#### DIRECTIONS FOR THIS TASK
Word for word, restate the records that follow.

BEGIN

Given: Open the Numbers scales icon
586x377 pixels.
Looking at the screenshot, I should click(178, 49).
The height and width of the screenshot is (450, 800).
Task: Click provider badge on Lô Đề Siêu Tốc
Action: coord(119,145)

END

#### OUTPUT BELOW
Given: Open the Numbers scales icon
586x377 pixels.
Looking at the screenshot, I should click(178, 49).
The height and width of the screenshot is (450, 800).
Task: Click provider badge on Lô Đề Siêu Tốc
Action: coord(119,145)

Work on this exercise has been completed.